──────── RECORDED INFORMATION ────────
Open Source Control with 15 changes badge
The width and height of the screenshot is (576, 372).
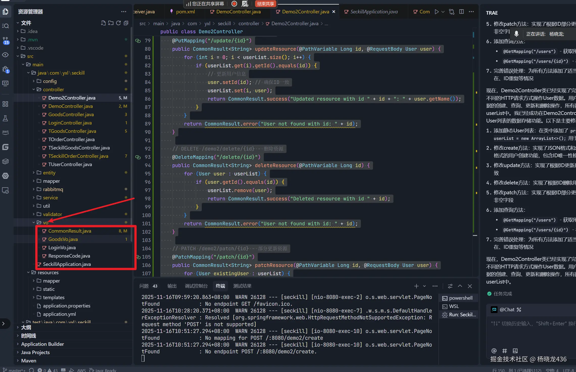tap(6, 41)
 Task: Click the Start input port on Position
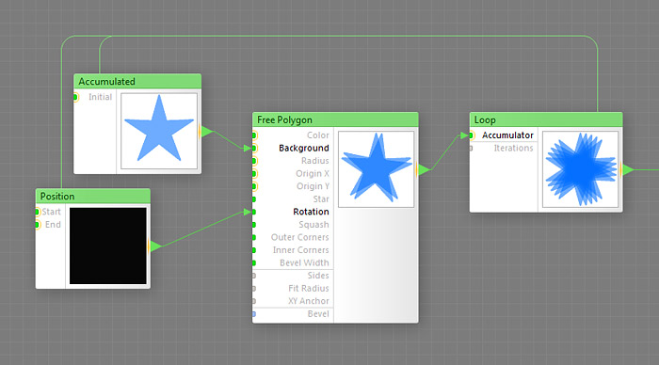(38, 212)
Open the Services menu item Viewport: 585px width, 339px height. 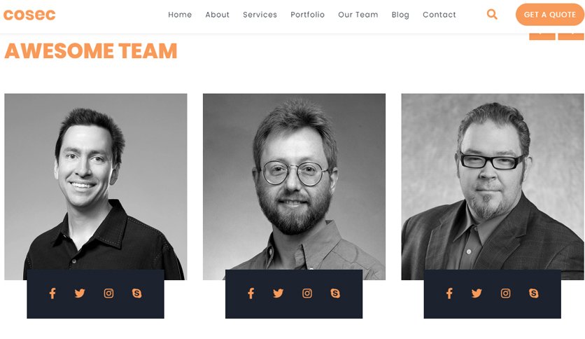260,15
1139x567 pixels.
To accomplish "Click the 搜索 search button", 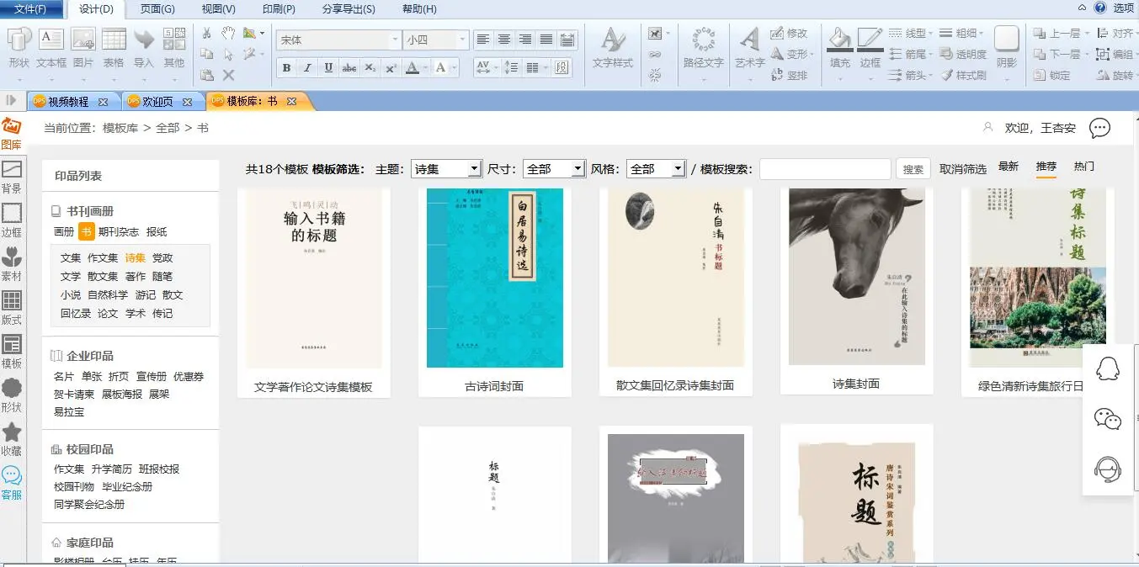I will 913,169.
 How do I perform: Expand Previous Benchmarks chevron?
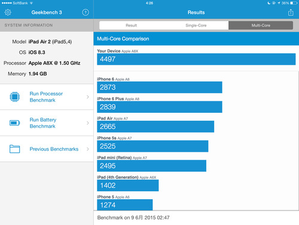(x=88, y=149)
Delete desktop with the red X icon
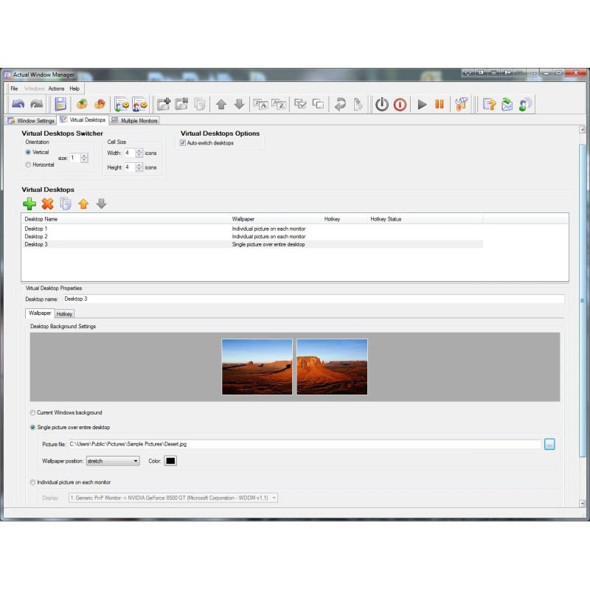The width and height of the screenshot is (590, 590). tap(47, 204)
────────
HOW TO COMPLETE THIS TASK: Once the line holding "How do I perform: Expand" is found, copy it and each later line exactly through the end of the data, leaving out the pictures.

WRITTEN SOLUTION:
 How do I perform: Expand Previous Benchmarks chevron?
(x=88, y=149)
Delete desktop with the red X icon
The width and height of the screenshot is (590, 590). tap(47, 204)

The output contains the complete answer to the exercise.